Work to complete –
Print the lines that run from the line with "Image resolution: width=1568" to the line with "Click the Camera object icon", keeping both end lines, exactly as they appear in the entries below, and nothing else.

[Collected data entries]
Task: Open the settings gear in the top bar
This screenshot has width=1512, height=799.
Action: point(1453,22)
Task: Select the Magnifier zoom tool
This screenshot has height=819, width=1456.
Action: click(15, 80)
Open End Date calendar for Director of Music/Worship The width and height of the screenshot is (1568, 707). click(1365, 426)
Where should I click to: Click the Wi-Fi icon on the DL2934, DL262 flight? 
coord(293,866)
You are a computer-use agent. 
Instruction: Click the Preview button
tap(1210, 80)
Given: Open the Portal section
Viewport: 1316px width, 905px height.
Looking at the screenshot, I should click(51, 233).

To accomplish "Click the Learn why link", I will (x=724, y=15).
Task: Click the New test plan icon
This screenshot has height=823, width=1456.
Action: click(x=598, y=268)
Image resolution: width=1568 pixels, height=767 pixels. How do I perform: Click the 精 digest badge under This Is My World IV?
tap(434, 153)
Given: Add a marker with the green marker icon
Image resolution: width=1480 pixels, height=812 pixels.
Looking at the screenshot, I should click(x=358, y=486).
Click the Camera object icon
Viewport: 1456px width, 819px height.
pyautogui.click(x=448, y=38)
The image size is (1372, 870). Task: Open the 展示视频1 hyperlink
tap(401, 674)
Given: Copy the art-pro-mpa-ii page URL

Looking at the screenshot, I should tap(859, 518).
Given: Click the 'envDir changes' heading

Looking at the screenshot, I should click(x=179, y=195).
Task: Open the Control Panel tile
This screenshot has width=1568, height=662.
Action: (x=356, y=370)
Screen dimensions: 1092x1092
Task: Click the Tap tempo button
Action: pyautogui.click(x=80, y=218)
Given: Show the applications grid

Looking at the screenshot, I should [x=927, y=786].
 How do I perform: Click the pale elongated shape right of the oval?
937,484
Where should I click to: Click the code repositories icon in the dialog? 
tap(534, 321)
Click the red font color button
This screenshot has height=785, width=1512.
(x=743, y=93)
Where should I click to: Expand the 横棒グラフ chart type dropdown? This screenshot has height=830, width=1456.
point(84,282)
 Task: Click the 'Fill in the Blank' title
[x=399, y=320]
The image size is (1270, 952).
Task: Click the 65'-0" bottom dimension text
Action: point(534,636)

Reply to the exercise –
Image resolution: width=1568 pixels, height=767 pixels. How do I perform: Click the 精 digest badge under This Is My World IV?
tap(434, 153)
Given: Add a marker with the green marker icon
Image resolution: width=1480 pixels, height=812 pixels.
Looking at the screenshot, I should click(x=358, y=486).
Click the Camera object icon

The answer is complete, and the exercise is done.